With a 5:00 AM flight the next morning and plenty to do, it seems this battle, lost to jet lag, may not have been a complete waste. I take my time on the last jaunt to the metro station. “Maybe I’ll walk a few stops down,” I think. “I’d like my last view of Athens to be above ground.”
As I stroll past the capitol building, a man about my age is taking a rest on the steps to snort some coke up his nose. The guards don’t seem to mind. As police lights start to flicker in the distance, a small group of prostitutes run around the corner to hide.
A few more blocks down and a gentleman strung out on who knows what approaches me for a conversation. He’s half bent over, rambling incoherently, and having a hard time walking straight. I ignore him for a minute; he keeps talking.

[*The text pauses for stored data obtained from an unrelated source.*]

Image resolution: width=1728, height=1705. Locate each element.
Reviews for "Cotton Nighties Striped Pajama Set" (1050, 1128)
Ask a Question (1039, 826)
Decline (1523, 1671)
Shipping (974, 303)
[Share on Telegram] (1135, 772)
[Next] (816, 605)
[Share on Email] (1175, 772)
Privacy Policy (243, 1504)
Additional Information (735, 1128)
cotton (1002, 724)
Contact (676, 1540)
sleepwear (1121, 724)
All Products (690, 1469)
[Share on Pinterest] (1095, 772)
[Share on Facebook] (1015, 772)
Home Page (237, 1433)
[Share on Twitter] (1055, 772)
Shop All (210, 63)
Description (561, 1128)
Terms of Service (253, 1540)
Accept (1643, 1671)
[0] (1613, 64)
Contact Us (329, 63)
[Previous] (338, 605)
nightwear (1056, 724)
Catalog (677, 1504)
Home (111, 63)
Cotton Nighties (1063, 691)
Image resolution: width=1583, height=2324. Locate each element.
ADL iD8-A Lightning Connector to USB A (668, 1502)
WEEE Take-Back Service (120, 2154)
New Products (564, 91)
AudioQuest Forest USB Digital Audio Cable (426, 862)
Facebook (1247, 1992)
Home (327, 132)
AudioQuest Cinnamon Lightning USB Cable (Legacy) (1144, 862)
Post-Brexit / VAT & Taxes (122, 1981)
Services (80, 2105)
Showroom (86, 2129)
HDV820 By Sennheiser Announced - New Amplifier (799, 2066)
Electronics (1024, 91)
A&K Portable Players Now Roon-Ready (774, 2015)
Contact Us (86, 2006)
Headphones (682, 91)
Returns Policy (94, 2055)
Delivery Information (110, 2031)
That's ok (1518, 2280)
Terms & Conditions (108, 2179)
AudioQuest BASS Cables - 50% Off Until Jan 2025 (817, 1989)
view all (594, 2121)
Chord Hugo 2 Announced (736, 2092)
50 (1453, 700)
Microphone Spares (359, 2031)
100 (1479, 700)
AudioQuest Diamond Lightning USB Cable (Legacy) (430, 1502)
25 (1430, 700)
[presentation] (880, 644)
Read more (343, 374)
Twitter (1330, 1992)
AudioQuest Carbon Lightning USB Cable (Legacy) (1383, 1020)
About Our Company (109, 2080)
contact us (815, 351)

I offer him a euro, but he pushes it back towards me. I guess this guy just needs someone to talk to.
Very well then; carry on. For the next ten blocks, we have a completely meaningless yet somehow entertaining conversation. I liken it to the way I talk to my cat when she won’t stop meowing, pretending she’s a person with an opinion about something. “Yes, I know it’s important, Madeline, but I just don’t want to talk politics at dinner.”
This latest character in my live production exits stage left without a word as I reach the station. Is this what I’ve miseed out on all these sleepless nights?
Adventures in Economy Class
For once it was an afternoon flight, and almost non-stop no less—10 hours straight from Portland to Amsterdam. Had I finally figured this travel hacking thing out once and for all? Well, no, actually I paid cash for this ticket. Nevertheless, I was ready to settle in for my cattle-class trip across The Atlantic.
In just a few days time, I’d be running the world’s oldest marathon in Athens, Greece, starting in one of the civilized world’s oldest towns, running down one of the civilized world’s oldest roads, and finishing in one the civilized world’s oldest stadiums. And before that I’d spend days wandering around looking at some of the civilized world’s oldest other things. On hallowed grounds, the poets would say.
If you’re a travel hacker yourself, or aspire to become one, it’s important to know the value of your frequent flyer miles so as not to waste them. Ever since the United States Mint shut down my free ride to thousands of miles each month, I’ve looked more carefully at how I spend my hard-earned points. In this case, paying for a 1-stop, afternoon flight from Portland to Athens was only a little more expensive (after taxes and fees) than booking a 3-stop, red-eye from Seattle—a case in which I’m happy to pay the difference and save the miles for something more exotic.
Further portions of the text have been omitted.